> **Opdracht**
Zet de leestekst over de watercacao alsjeblieft voort, te beginnen na de laatste zin.
── Leestekst ──
Watercacao

Uit Wikipedia, de vrije encyclopedie
Watercacao
Watercacao
Taxonomische indeling
Rijk:Plantae (Planten)
Stam:Embryophyta (Landplanten)
Klasse:Spermatopsida (Zaadplanten)
Clade:Bedektzadigen
Clade:'nieuwe' Tweezaadlobbigen
Clade:Malviden
Orde:Malvales
Familie:Malvaceae (Kaasjeskruidfamilie)
Geslacht:Pachira
Soort
Pachira aquatica
Aubl. (1775)
Rijpe vrucht
Afbeeldingen op Wikimedia Commons Wikimedia Commons
Watercacao op Wikispecies Wikispecies
Portaal  Portaalicoon   Biologie

De watercacao (Pachira aquatica) is een tot 20 m hoge boom met een gladde, grijsbruine bast en meestal een kleine kroon. De stam wordt tot 60 cm dik. Soms heeft de boom plankwortels. In droge tijden is de boom bladverliezend. De bladstelen zijn tot 25 cm lang. De bladeren zijn afwisselend geplaatst, handvormig gedeeld in vijf tot acht kortgesteelde, elliptische, tot 30 cm lange deelblaadjes.
───
── Invoergegevens ──
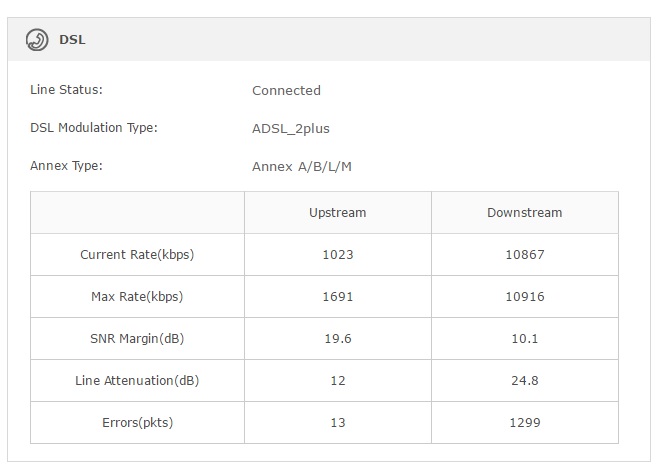Select the Downstream column header

click(x=525, y=213)
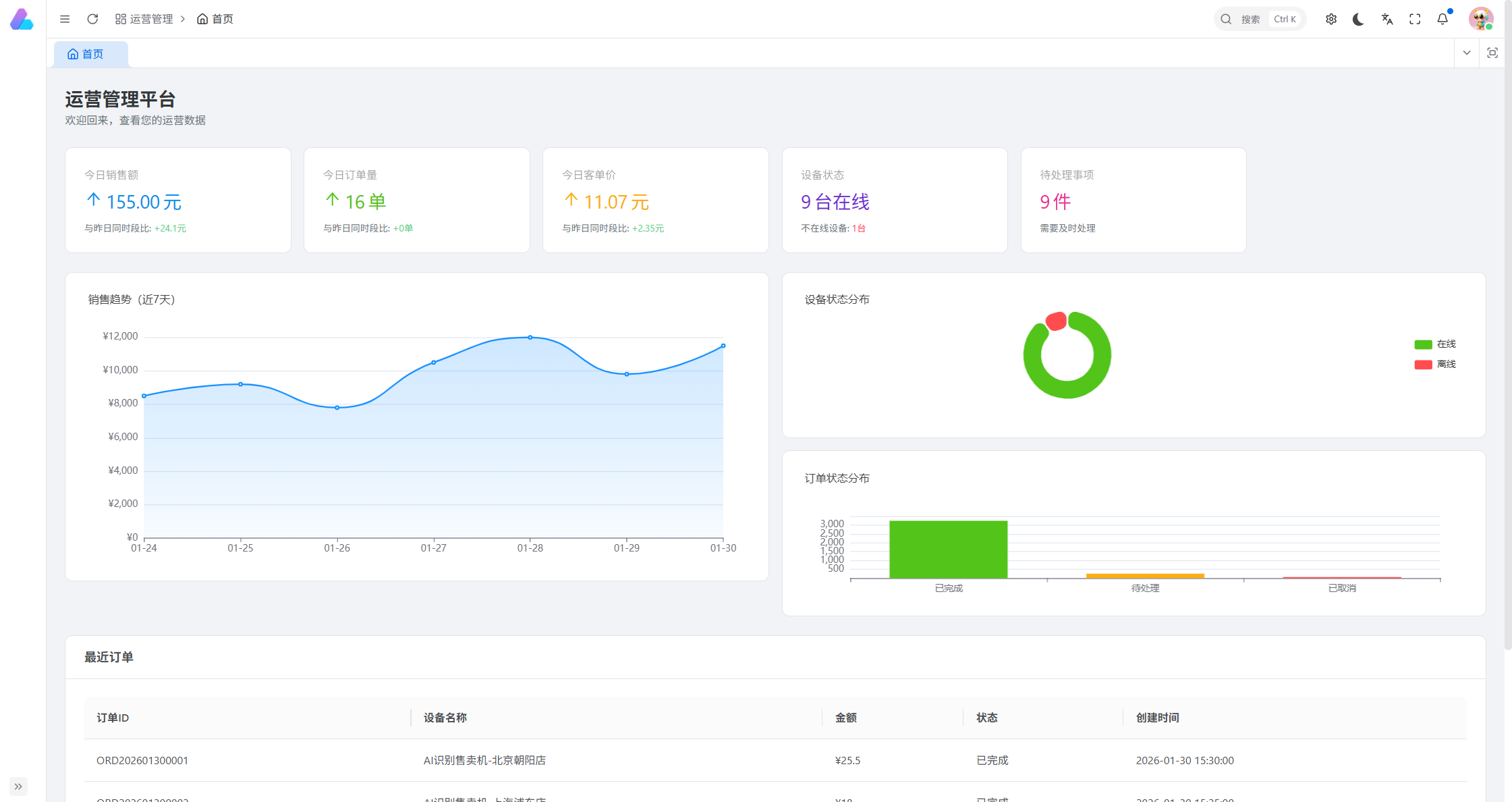Image resolution: width=1512 pixels, height=802 pixels.
Task: Open the tab bar dropdown chevron
Action: [x=1466, y=53]
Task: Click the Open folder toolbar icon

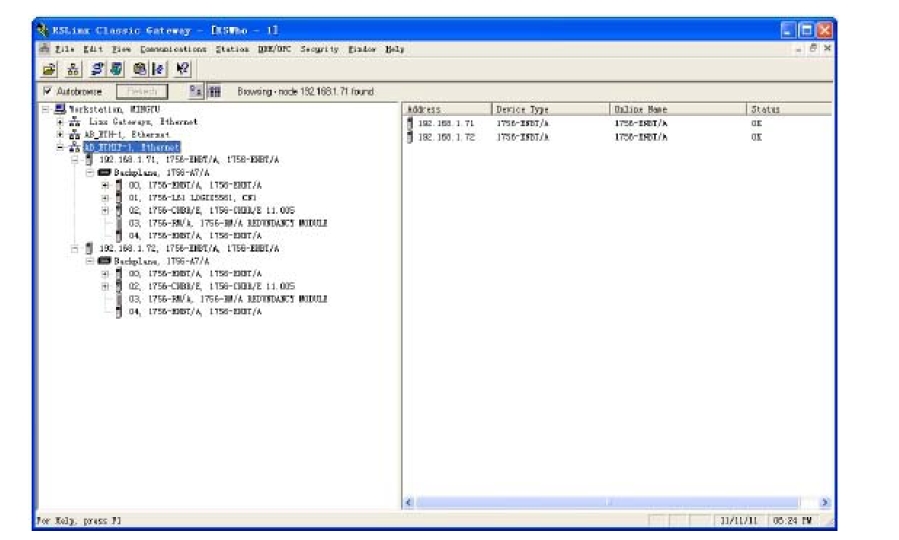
───
> **Jouw antwoord**
De plant bloeit het hele jaar. De bloemen openen zich vroeg in de morgen. De bloemen zijn alleenstaand of staan met twee of drie bijeen. Ze zijn 20–35 cm breed. De kroonbladeren zijn 15–30 cm lang en tot 2 cm breed, roomwit tot groen- of bruingeel met soms een rood uiteinde. De kroonbladeren omgeven meer dan 200 draadvormige, tot 24 cm lange meeldraden waarvan de onderste helft wit of geel en de bovenste helft rood is.

De vruchten zijn doosvruchten. Ze zijn bol- tot eivormig, 20–40 cm lang, tot 10 cm breed en tot 3 kg zwaar. Over het oppervlak van de vruchten lopen vijf overlangse groeven, waarlangs de doosvrucht zich bij rijpheid opent. Na opening komt het vaste, witte vruchtvlees tevoorschijn. Hierin zitten langwerpige, tot 6 cm lange, bruine zaden ingebed.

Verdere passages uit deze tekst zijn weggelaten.